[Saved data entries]

──────

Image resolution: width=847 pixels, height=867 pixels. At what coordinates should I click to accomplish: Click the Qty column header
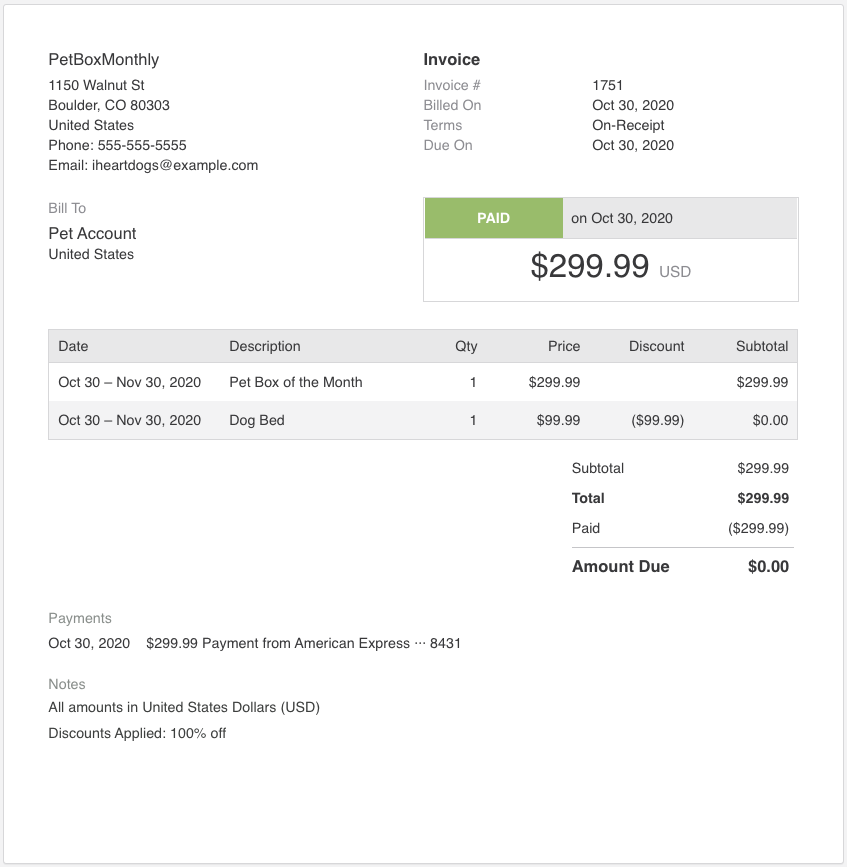(466, 346)
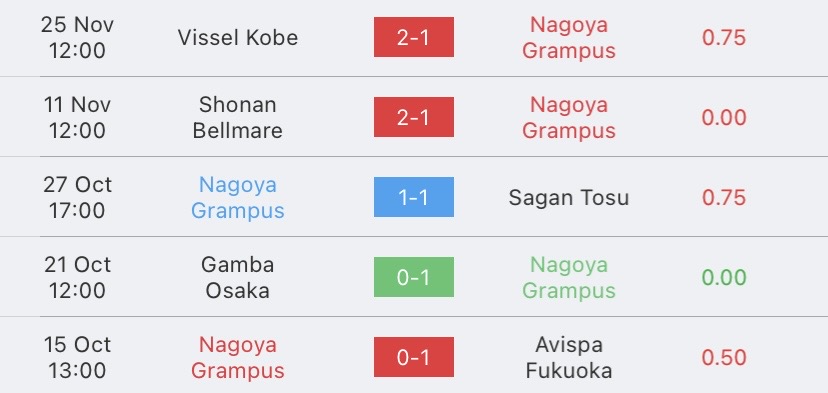Click the green 0.00 handicap value
Viewport: 828px width, 393px height.
[x=723, y=277]
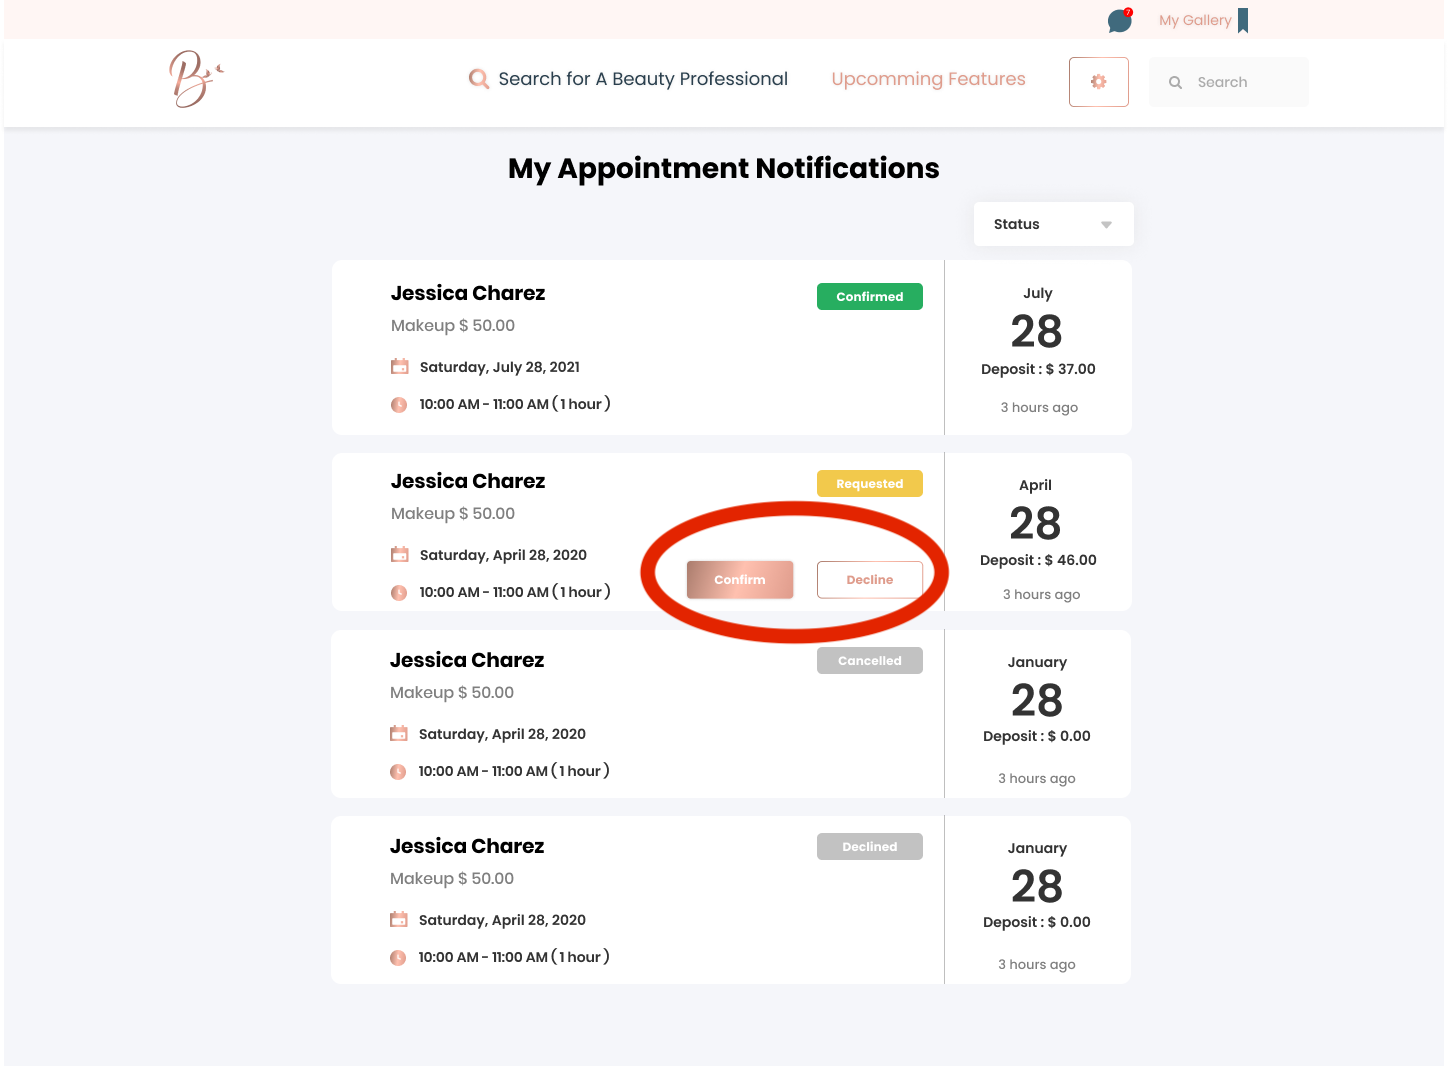This screenshot has width=1448, height=1066.
Task: Click the My Gallery bookmark icon
Action: 1243,20
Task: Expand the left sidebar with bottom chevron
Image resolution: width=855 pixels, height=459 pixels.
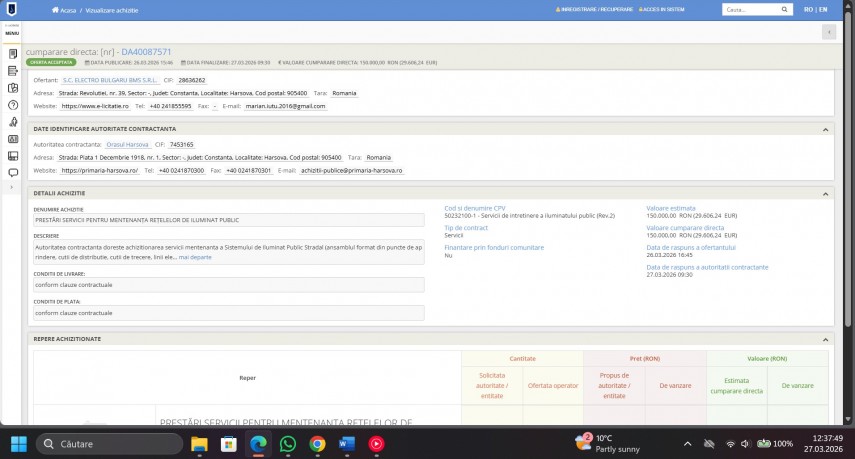Action: pos(13,188)
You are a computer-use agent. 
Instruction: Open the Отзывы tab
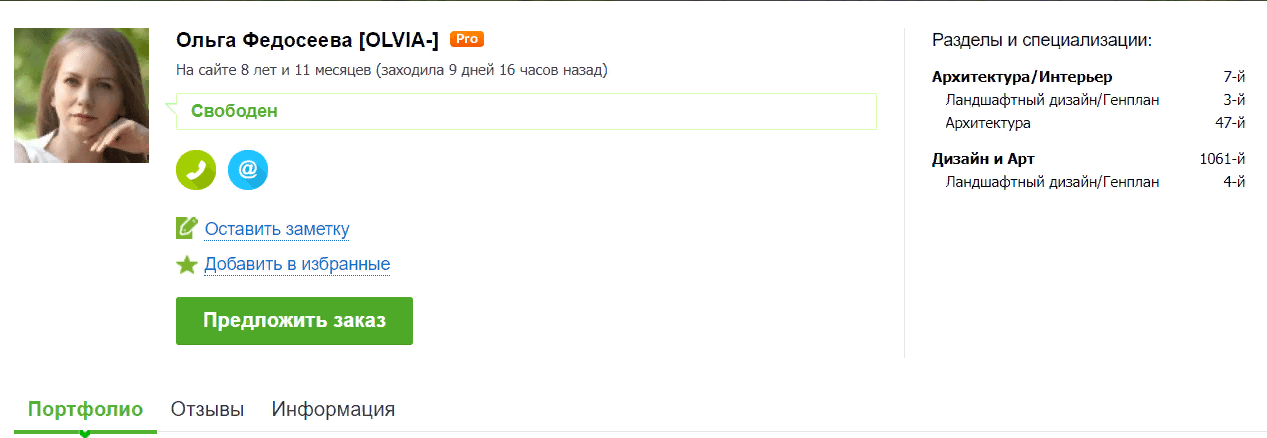[x=207, y=409]
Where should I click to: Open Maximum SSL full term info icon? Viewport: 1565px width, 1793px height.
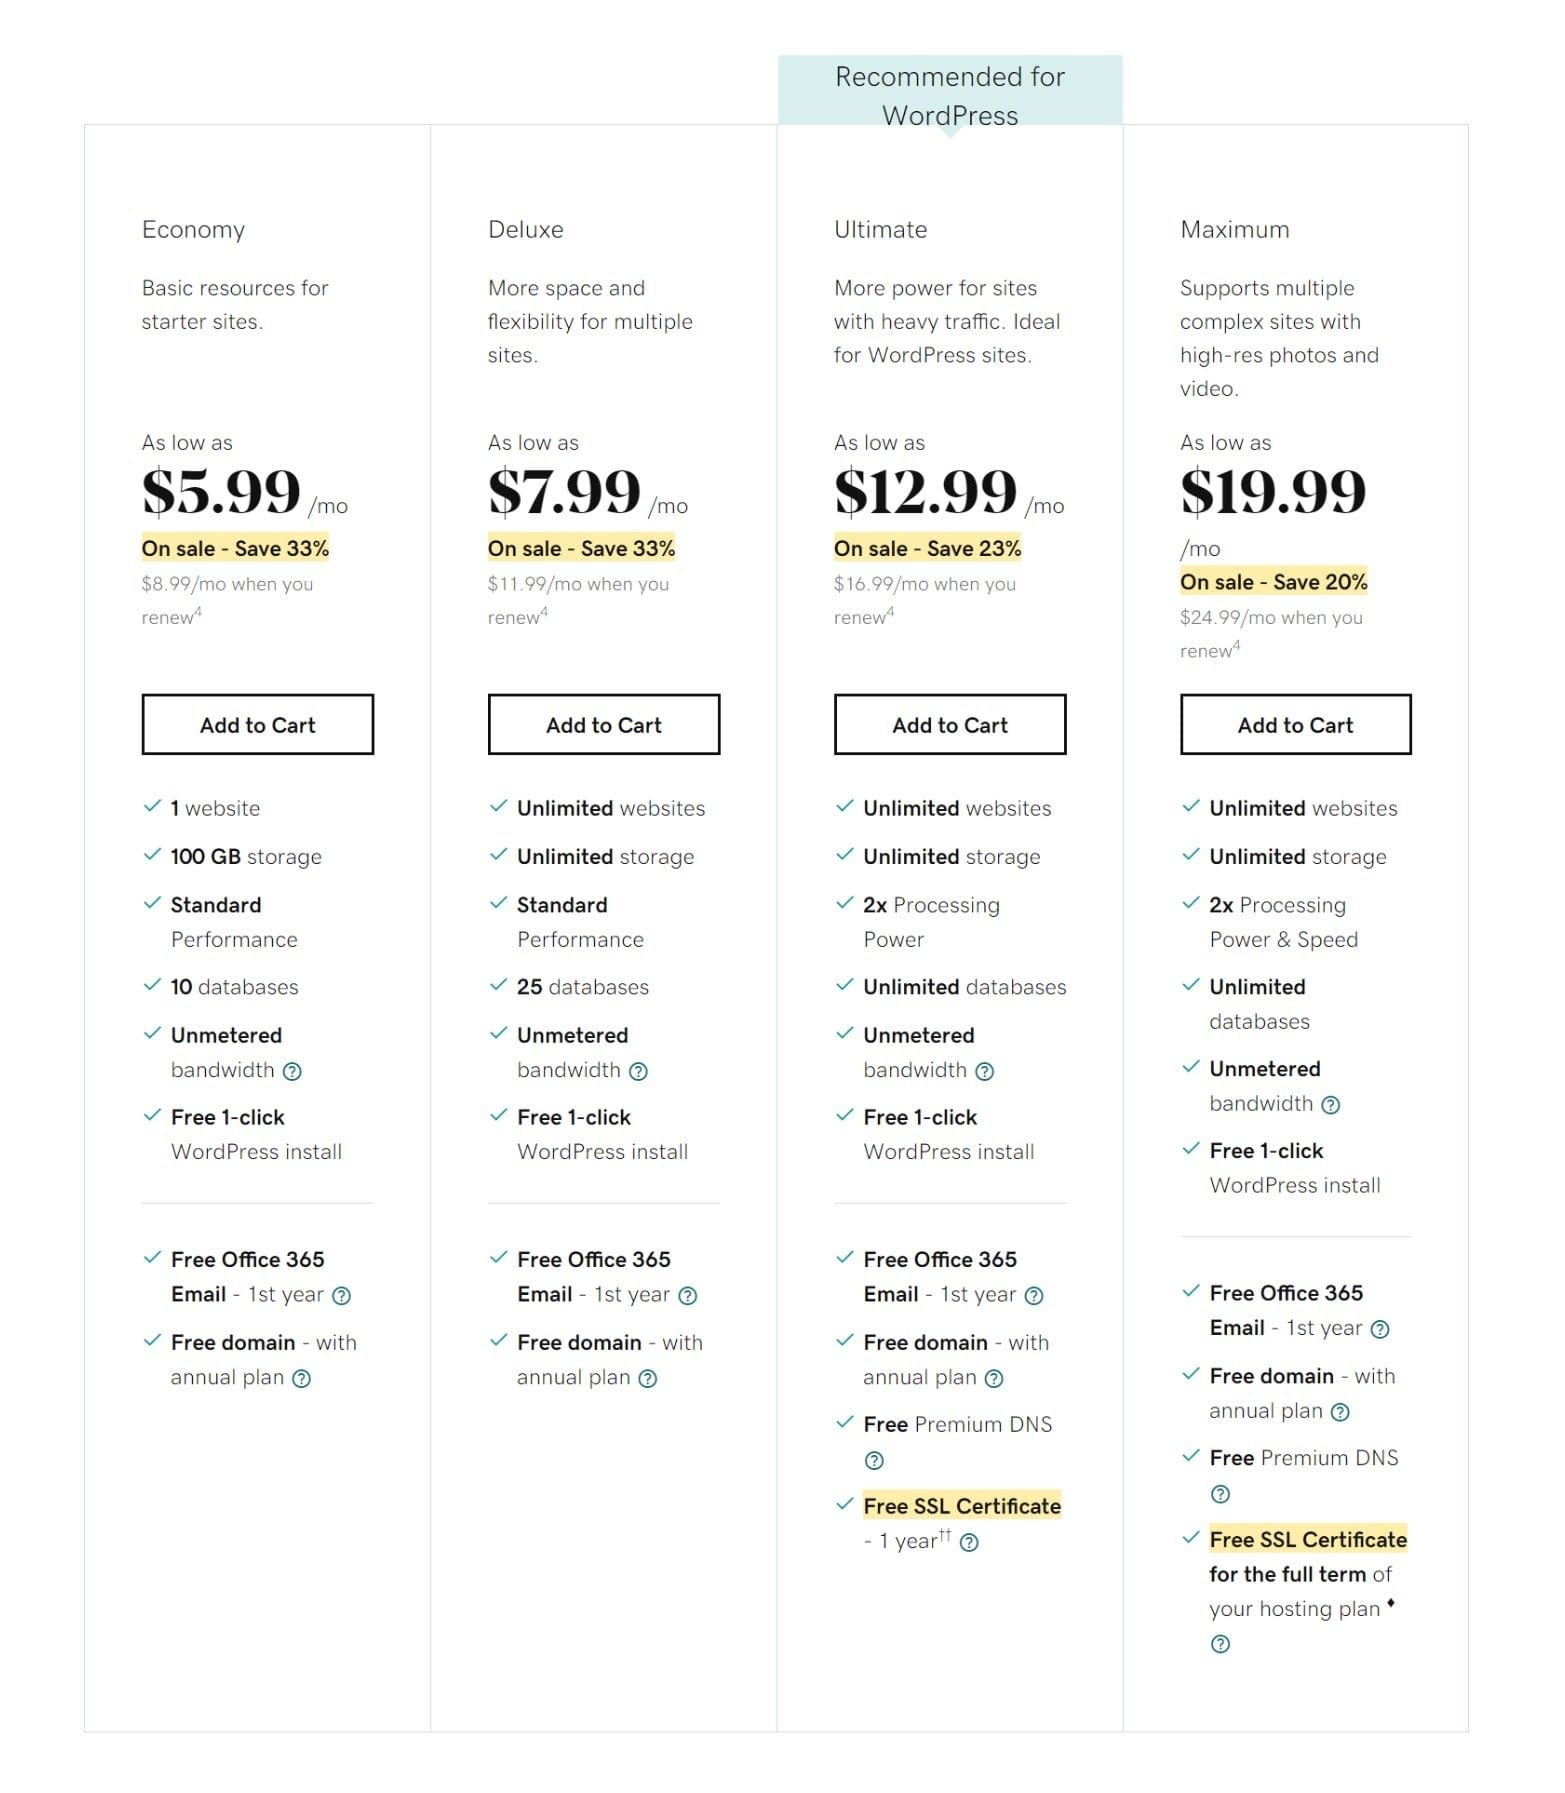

──────

_TASK DETAILS_.
For every entry, return its exact wording and leave out any image.

_YOUR SOLUTION_.
Image resolution: width=847 pixels, height=867 pixels. At what coordinates should I click to accomplish: Click the Qty column header
(466, 346)
Click the green 0.00 handicap value
Viewport: 828px width, 393px height.
[x=723, y=277]
This screenshot has width=1448, height=1066.
Task: Click the My Gallery bookmark icon
Action: 1243,20
Task: Expand the left sidebar with bottom chevron
Image resolution: width=855 pixels, height=459 pixels.
Action: pos(13,188)
You are a computer-use agent. 
Instruction: Open the Отзывы tab
[x=207, y=409]
Where should I click to: Open Maximum SSL full term info icon? Viewport: 1565px width, 1793px height.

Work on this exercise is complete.